►

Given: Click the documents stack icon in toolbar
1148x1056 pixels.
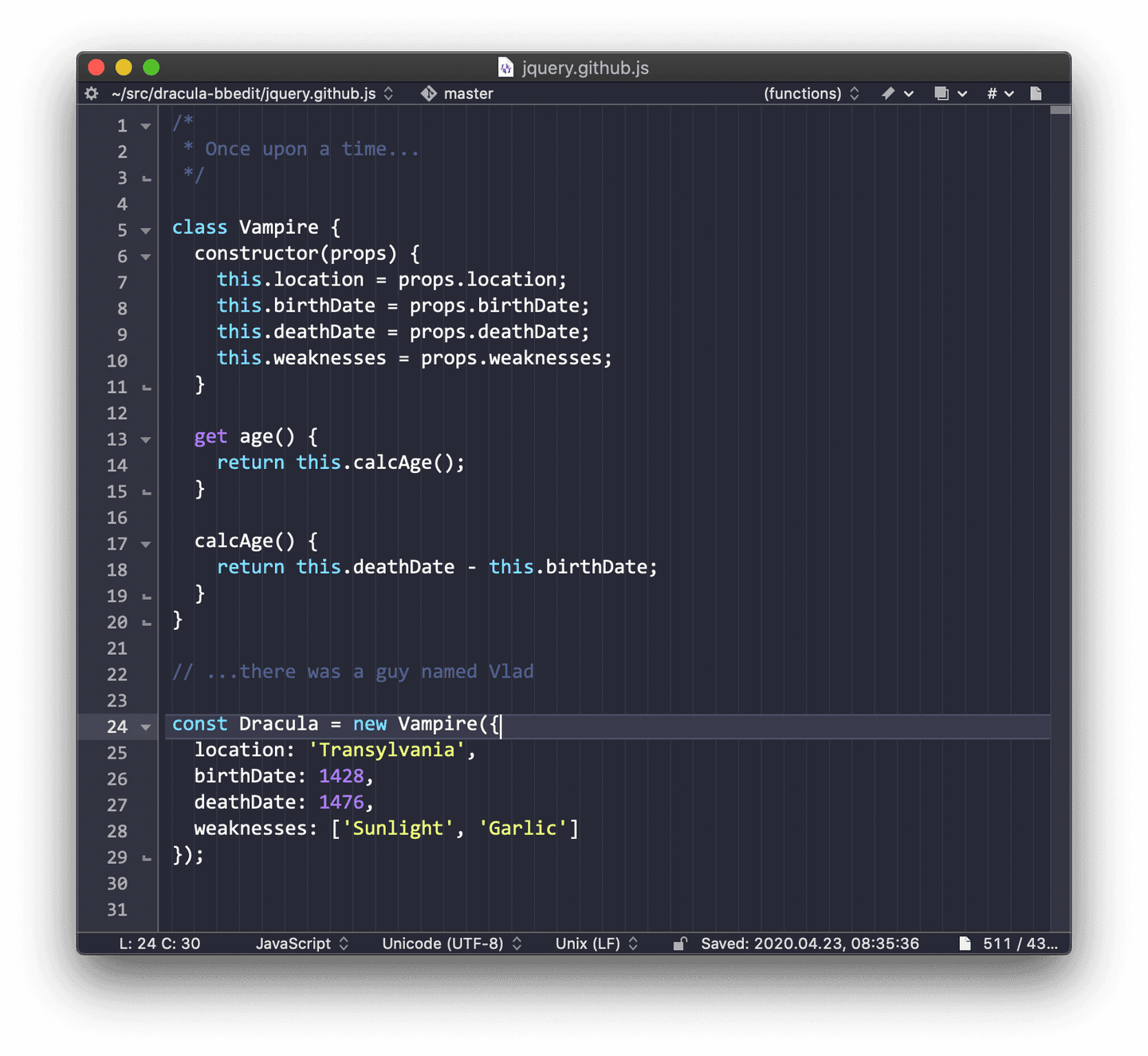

◄
►

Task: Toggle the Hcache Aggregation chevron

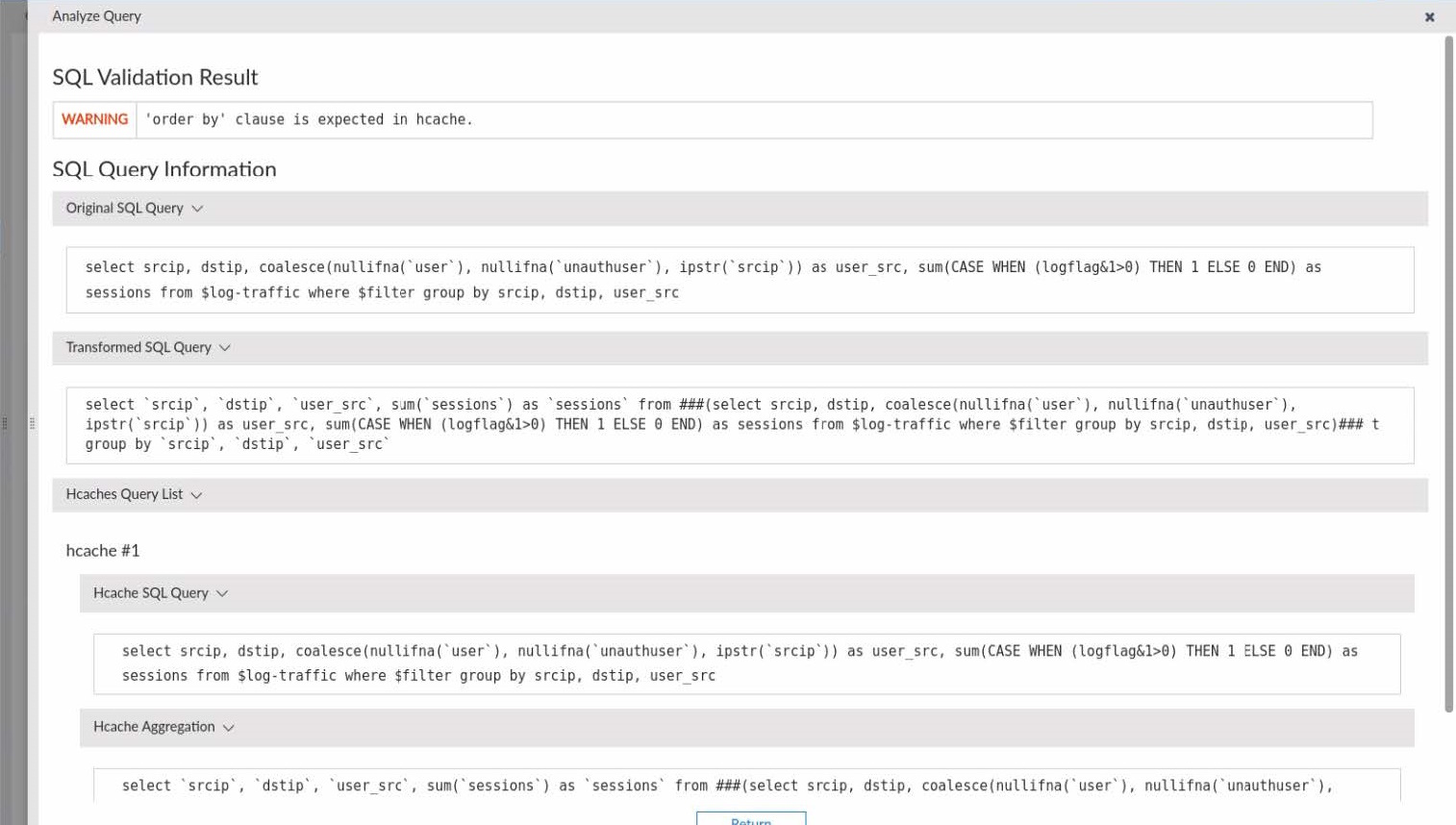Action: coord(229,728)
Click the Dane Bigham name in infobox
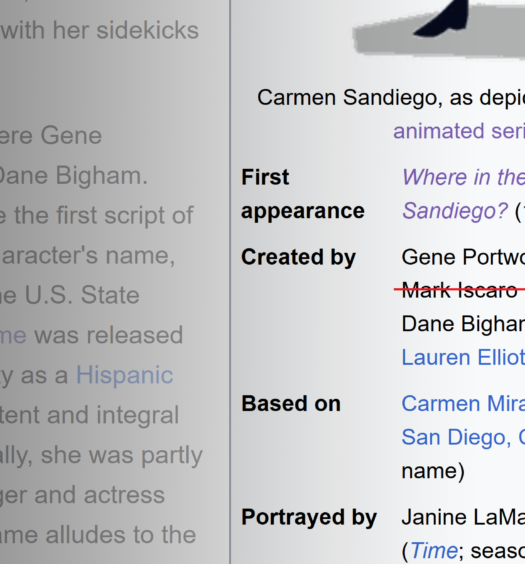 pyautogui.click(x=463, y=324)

◄
►

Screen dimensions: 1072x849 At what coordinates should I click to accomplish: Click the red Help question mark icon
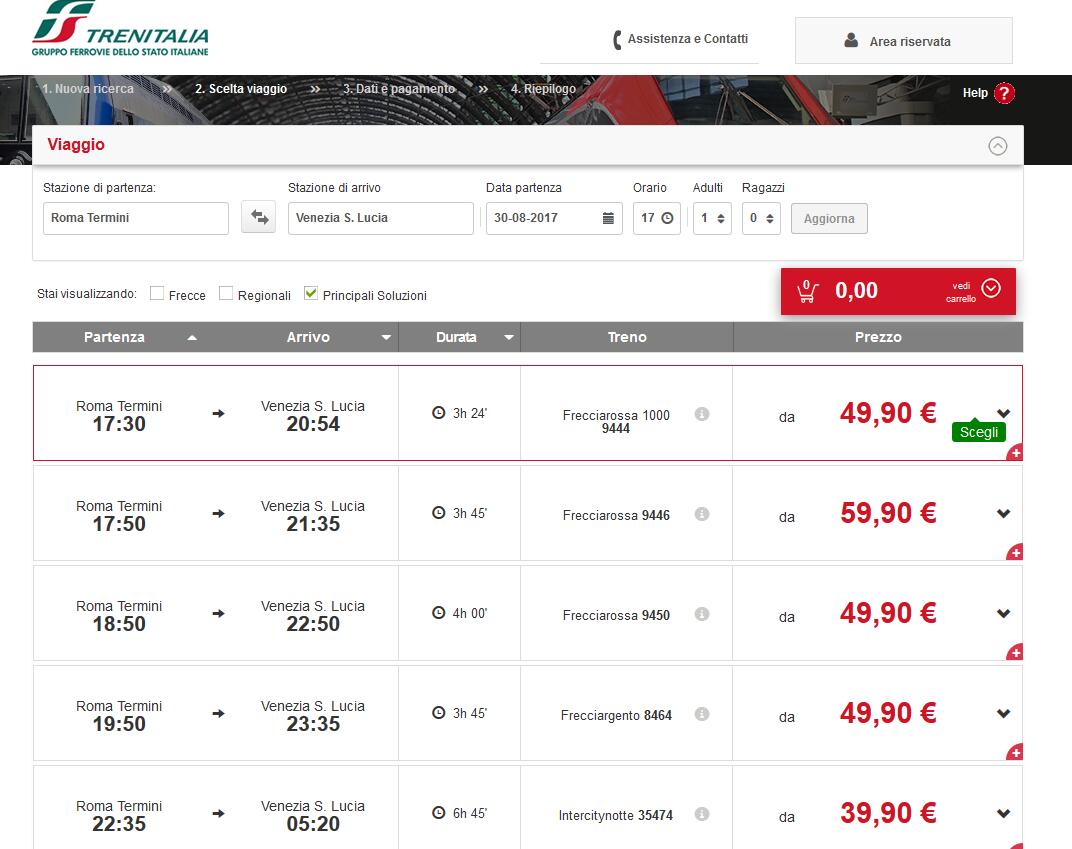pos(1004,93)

◄

EXERCISE AIM:
Out of the material above, output word for word the line with "Given: Click the", the line with "1148x1056 pixels.", and all lines between them, with nothing else.

SOLUTION FOR THIS TASK:
Given: Click the documents stack icon in toolbar
1148x1056 pixels.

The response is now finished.